The above morphological characteristics and 16S rDNA gene sequence results are combined, and it is shown that the bacteria selected by the present invention are classified into Acetobacter pasteurisi (Acetobacter pasteurianus) of Acetobacter (Acetobacter) and named Acetobacter pasteurisi (Acet obacter pasteurianus) WY202202 strain which was deposited at the microorganism strain deposit center (GDMCC) of Guangdong province at 7/8 of 2022, with the deposit number: GDMCC No:62536, address: building 5 of Guangzhou City martyr of Guangdong province, no. 100 of the university of road 59, post code: 510070.

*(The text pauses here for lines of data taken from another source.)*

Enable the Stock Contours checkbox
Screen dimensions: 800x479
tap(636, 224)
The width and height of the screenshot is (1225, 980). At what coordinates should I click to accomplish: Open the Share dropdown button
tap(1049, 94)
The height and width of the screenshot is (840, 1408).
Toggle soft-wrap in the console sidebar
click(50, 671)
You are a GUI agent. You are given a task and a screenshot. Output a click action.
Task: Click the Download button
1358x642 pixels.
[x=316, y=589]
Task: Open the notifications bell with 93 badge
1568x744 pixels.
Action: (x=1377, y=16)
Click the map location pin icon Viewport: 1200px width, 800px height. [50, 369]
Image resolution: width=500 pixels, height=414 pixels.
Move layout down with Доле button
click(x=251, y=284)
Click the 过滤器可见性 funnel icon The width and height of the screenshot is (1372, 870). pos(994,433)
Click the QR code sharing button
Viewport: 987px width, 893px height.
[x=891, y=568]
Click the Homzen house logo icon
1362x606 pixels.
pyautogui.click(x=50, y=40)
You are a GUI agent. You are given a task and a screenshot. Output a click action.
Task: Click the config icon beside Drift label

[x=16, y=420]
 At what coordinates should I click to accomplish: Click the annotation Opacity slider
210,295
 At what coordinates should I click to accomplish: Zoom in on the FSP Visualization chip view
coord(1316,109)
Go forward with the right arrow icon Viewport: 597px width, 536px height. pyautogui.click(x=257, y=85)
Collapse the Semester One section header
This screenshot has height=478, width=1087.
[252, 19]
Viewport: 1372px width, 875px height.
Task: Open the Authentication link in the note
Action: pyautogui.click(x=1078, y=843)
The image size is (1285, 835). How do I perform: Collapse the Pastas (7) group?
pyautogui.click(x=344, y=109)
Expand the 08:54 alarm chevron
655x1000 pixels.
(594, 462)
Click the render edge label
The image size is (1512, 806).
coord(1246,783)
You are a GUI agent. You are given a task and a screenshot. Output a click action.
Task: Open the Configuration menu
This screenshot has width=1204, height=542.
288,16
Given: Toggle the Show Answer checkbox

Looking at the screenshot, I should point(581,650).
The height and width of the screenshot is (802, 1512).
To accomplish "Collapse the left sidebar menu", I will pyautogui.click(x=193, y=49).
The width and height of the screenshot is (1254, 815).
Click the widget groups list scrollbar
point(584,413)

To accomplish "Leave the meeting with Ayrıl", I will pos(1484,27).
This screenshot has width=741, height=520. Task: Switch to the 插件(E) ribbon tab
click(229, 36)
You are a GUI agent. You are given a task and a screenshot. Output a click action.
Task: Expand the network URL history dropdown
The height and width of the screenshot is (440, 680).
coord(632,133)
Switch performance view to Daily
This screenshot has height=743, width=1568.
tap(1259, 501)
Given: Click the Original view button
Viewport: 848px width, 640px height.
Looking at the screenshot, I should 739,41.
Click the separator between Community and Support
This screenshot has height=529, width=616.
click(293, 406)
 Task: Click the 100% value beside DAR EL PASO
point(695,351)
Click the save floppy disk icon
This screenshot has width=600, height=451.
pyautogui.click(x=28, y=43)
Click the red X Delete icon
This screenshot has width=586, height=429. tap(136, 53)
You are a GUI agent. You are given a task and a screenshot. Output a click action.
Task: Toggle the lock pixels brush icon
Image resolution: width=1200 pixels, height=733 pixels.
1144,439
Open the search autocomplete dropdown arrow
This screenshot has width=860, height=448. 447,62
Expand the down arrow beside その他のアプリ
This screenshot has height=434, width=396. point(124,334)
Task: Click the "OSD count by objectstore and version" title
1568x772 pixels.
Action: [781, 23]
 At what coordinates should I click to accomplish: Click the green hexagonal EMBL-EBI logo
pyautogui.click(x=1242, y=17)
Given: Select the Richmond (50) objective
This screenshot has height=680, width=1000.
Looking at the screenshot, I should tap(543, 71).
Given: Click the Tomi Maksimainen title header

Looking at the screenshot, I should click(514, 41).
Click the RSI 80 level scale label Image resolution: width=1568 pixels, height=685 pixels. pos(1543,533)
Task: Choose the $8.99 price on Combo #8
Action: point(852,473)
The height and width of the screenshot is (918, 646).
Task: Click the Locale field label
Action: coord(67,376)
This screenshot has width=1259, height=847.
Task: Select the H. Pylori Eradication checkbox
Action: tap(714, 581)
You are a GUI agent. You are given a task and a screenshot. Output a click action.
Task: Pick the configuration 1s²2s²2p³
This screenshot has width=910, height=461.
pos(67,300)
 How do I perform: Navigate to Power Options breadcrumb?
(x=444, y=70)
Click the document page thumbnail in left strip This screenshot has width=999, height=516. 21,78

EXAMPLE 2 Effect of WY202202 Strain on caenorhabditis elegans
1. Activation of bacterial species
Inoculating the Acetobacter pasteurii WY202202 100 mu L frozen at-80 ℃ into 5mL of acetic acid bacteria liquid culture medium, culturing for 20-24 h at 30 ℃ in a 180r/min shaking table, and activating the strain.
2. Culture of caenorhabditis elegans
E.coli OP50 (8.4X10 9 CFU/mL) was spread on NGM medium as nematode diet, then wild C.elegans N2 was picked up and placed on the surface of NGM medium and cultured in a biochemical incubator at 20℃where nematodes were transferred to fresh E.coli OP 50-coated NGM plates every 2 days.
3. Synchronization of caenorhabditis elegans
The nematodes in the L4 stage are collected in a centrifuge tube, 1mL of M9 buffer is added to wash out redundant escherichia coli OP50, the supernatant is removed after standing and precipitation, and the washing is repeated for 3 times. Then adding 1mL of lysate, shaking thoroughly, removing supernatant, centrifuging with M9 buffer solution (3000 r/min,1 min) for 3 times, removing supernatant and retaining ovum, transferring ovum onto new NGM plate, incubating in biochemical incubator at 20deg.C, and growing into L1 stage larva after about 16 hr.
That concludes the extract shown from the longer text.